Rewrite the entries below, replacing every "magnifier" with "magnifying glass" and leaving everything else unchanged.

→ **MATERIAL**:
*****

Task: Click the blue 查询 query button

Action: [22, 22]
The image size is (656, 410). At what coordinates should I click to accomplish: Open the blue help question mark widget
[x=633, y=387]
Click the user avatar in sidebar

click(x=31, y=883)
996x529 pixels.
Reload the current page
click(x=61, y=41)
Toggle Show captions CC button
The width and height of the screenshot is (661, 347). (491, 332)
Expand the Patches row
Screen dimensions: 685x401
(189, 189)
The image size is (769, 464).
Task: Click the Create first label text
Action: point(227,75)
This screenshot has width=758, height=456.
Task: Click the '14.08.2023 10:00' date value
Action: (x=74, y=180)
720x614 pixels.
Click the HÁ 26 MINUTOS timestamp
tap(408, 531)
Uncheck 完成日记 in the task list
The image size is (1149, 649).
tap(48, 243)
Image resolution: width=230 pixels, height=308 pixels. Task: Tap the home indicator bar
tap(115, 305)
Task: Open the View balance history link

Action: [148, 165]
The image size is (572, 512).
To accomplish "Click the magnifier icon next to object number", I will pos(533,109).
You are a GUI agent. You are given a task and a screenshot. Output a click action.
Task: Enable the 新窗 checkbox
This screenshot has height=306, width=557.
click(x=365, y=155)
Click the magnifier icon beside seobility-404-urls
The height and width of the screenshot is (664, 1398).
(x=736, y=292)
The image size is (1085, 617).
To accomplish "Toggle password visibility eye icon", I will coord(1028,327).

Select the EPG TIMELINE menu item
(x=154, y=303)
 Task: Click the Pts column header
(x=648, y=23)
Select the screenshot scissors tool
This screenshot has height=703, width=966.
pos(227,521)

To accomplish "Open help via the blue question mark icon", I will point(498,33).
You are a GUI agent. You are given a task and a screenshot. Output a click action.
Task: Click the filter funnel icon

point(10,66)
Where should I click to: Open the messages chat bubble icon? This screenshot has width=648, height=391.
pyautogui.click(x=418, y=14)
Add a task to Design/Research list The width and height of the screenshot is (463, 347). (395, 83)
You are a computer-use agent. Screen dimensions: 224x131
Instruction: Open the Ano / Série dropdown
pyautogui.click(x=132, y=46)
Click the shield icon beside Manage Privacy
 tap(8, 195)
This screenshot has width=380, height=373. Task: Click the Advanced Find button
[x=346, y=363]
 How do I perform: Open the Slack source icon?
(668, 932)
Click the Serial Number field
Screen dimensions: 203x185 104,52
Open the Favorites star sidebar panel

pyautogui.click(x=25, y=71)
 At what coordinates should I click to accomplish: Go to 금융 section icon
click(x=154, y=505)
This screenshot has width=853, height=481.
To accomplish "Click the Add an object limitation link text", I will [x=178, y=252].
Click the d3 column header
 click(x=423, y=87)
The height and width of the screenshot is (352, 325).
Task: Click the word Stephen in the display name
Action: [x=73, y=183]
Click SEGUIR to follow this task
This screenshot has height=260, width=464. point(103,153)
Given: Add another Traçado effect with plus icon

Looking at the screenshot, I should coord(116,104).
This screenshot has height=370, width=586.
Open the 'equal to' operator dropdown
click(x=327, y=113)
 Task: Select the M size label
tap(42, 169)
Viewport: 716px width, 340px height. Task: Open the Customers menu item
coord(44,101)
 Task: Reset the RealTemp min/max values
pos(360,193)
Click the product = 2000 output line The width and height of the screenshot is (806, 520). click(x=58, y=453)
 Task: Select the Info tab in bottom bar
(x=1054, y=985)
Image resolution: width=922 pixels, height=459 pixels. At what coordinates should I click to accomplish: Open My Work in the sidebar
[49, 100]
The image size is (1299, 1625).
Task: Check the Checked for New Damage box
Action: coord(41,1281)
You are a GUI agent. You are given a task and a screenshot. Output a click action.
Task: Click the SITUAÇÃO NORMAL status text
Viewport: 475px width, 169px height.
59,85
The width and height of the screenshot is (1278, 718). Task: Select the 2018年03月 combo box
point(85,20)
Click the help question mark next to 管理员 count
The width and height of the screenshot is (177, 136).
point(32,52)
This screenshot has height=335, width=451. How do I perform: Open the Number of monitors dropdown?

*****

→ **TASK RESPONSE**:
Task: Click the blue 查询 query button

Action: [22, 22]
The image size is (656, 410). At what coordinates should I click to accomplish: Open the blue help question mark widget
[x=633, y=387]
Click the user avatar in sidebar

click(x=31, y=883)
996x529 pixels.
Reload the current page
click(x=61, y=41)
Toggle Show captions CC button
The width and height of the screenshot is (661, 347). (491, 332)
Expand the Patches row
Screen dimensions: 685x401
(189, 189)
The image size is (769, 464).
Task: Click the Create first label text
Action: point(227,75)
This screenshot has width=758, height=456.
Task: Click the '14.08.2023 10:00' date value
Action: (x=74, y=180)
720x614 pixels.
Click the HÁ 26 MINUTOS timestamp
tap(408, 531)
Uncheck 完成日记 in the task list
The image size is (1149, 649).
tap(48, 243)
Image resolution: width=230 pixels, height=308 pixels. Task: Tap the home indicator bar
tap(115, 305)
Task: Open the View balance history link

Action: [148, 165]
The image size is (572, 512).
To accomplish "Click the magnifying glass icon next to object number", I will pos(533,109).
You are a GUI agent. You are given a task and a screenshot. Output a click action.
Task: Enable the 新窗 checkbox
This screenshot has height=306, width=557.
click(x=365, y=155)
Click the magnifying glass icon beside seobility-404-urls
The height and width of the screenshot is (664, 1398).
(x=736, y=292)
The image size is (1085, 617).
To accomplish "Toggle password visibility eye icon", I will coord(1028,327).

Select the EPG TIMELINE menu item
(x=154, y=303)
 Task: Click the Pts column header
(x=648, y=23)
Select the screenshot scissors tool
This screenshot has height=703, width=966.
pos(227,521)

To accomplish "Open help via the blue question mark icon", I will point(498,33).
You are a GUI agent. You are given a task and a screenshot. Output a click action.
Task: Click the filter funnel icon

point(10,66)
Where should I click to: Open the messages chat bubble icon? This screenshot has width=648, height=391.
pyautogui.click(x=418, y=14)
Add a task to Design/Research list The width and height of the screenshot is (463, 347). (395, 83)
You are a computer-use agent. Screen dimensions: 224x131
Instruction: Open the Ano / Série dropdown
pyautogui.click(x=132, y=46)
Click the shield icon beside Manage Privacy
 tap(8, 195)
This screenshot has width=380, height=373. Task: Click the Advanced Find button
[x=346, y=363]
 How do I perform: Open the Slack source icon?
(668, 932)
Click the Serial Number field
Screen dimensions: 203x185 104,52
Open the Favorites star sidebar panel

pyautogui.click(x=25, y=71)
 At what coordinates should I click to accomplish: Go to 금융 section icon
click(x=154, y=505)
This screenshot has width=853, height=481.
To accomplish "Click the Add an object limitation link text", I will [x=178, y=252].
Click the d3 column header
 click(x=423, y=87)
The height and width of the screenshot is (352, 325).
Task: Click the word Stephen in the display name
Action: [x=73, y=183]
Click SEGUIR to follow this task
This screenshot has height=260, width=464. point(103,153)
Given: Add another Traçado effect with plus icon

Looking at the screenshot, I should coord(116,104).
This screenshot has height=370, width=586.
Open the 'equal to' operator dropdown
click(x=327, y=113)
 Task: Select the M size label
tap(42, 169)
Viewport: 716px width, 340px height. Task: Open the Customers menu item
coord(44,101)
 Task: Reset the RealTemp min/max values
pos(360,193)
Click the product = 2000 output line The width and height of the screenshot is (806, 520). click(x=58, y=453)
 Task: Select the Info tab in bottom bar
(x=1054, y=985)
Image resolution: width=922 pixels, height=459 pixels. At what coordinates should I click to accomplish: Open My Work in the sidebar
[49, 100]
The image size is (1299, 1625).
Task: Check the Checked for New Damage box
Action: coord(41,1281)
You are a GUI agent. You are given a task and a screenshot. Output a click action.
Task: Click the SITUAÇÃO NORMAL status text
Viewport: 475px width, 169px height.
59,85
The width and height of the screenshot is (1278, 718). Task: Select the 2018年03月 combo box
point(85,20)
Click the help question mark next to 管理员 count
The width and height of the screenshot is (177, 136).
point(32,52)
This screenshot has height=335, width=451. How do I perform: Open the Number of monitors dropdown?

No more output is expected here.